Text section:
★ ★ ★

Amanda Auchter (born 1977 Baytown, Texas) is an American writer, professor, and editor. She is an editor and author of poetry, nonfiction essays, and book reviews.

Personal life
Amanda Auchter received her Bachelor of Arts degree in Creative Writing and English (magna cum laude) from the University of Houston, where she worked as an editorial assistant at Gulf Coast: A Journal of Literature and Fine Arts and was awarded the 2005 Howard Moss Poetry Award.  She received her Masters of Fine Arts in Creative Writing and Literature from Bennington College, where she served as the editor of the Bennington Review.

She is the editor of the literary magazine, Pebble Lake Review.  She is the author of the books, "The Wishing Tomb," winner of the Perugia Press  Award, "The Glass Crib," winner of the Zone 3 Press First Book Award for Poetry, judged by Rigoberto González, and of the chapbook, "Light Under Skin" (Finishing Line Press, 2006).

★ ★ ★

Stored data:
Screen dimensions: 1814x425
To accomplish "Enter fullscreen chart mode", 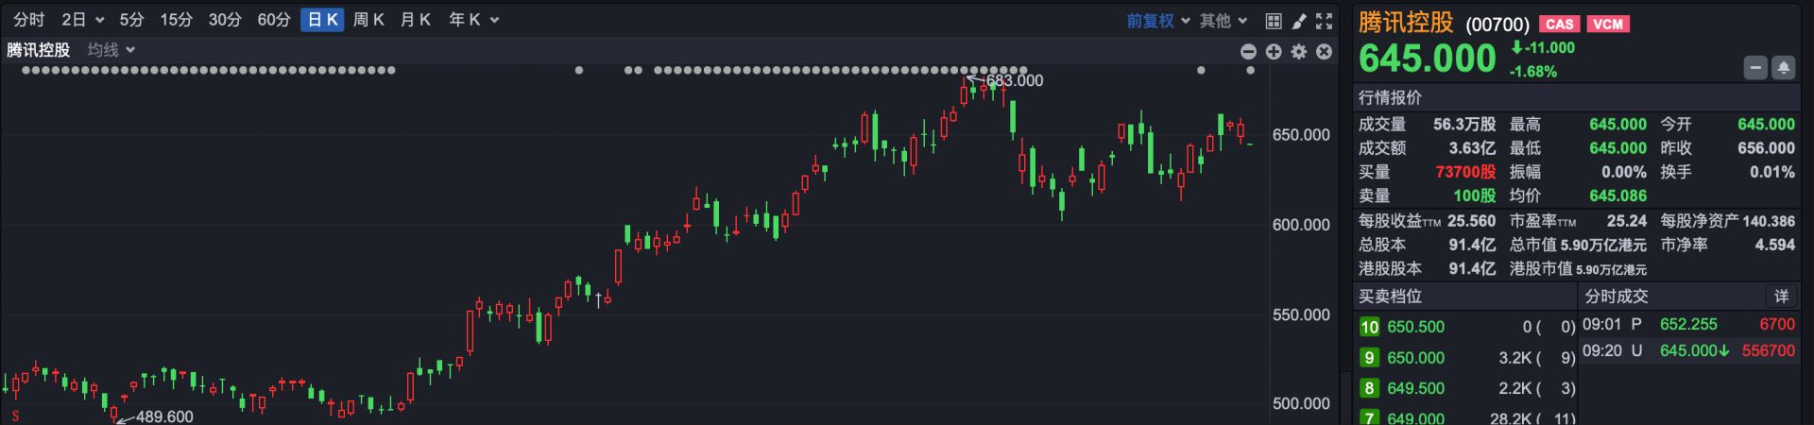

★ ★ ★

What to work on:
1. Answer these questions about the Amanda Auchter biography:
(a) In what city was she born?
(b) What award did she receive at the University of Houston?
(c) Who judged the Zone 3 Press First Book Award for Poetry that "The Glass Crib" won?
2. Copy the part of the Amanda Auchter biography starting at "Personal life" and ending at "Line Press, 2006).", and rename "literary magazine" as "literary journal".
3. Summarize the Amanda Auchter biography in two sentences.

Responses for each task:
1.
(a) Baytown, Texas
(b) The 2005 Howard Moss Poetry Award
(c) Rigoberto González

2.
Personal life
Amanda Auchter received her Bachelor of Arts degree in Creative Writing and English (magna cum laude) from the University of Houston, where she worked as an editorial assistant at Gulf Coast: A Journal of Literature and Fine Arts and was awarded the 2005 Howard Moss Poetry Award.  She received her Masters of Fine Arts in Creative Writing and Literature from Bennington College, where she served as the editor of the Bennington Review.

She is the editor of the literary journal, Pebble Lake Review.  She is the author of the books, "The Wishing Tomb," winner of the Perugia Press  Award, "The Glass Crib," winner of the Zone 3 Press First Book Award for Poetry, judged by Rigoberto González, and of the chapbook, "Light Under Skin" (Finishing Line Press, 2006).

3. Amanda Auchter, born in 1977 in Baytown, Texas, is an American writer, professor, and editor who earned a Bachelor of Arts from the University of Houston and a Masters of Fine Arts from Bennington College. She edits the literary magazine Pebble Lake Review and is the author of the books "The Wishing Tomb" and "The Glass Crib," as well as the chapbook "Light Under Skin."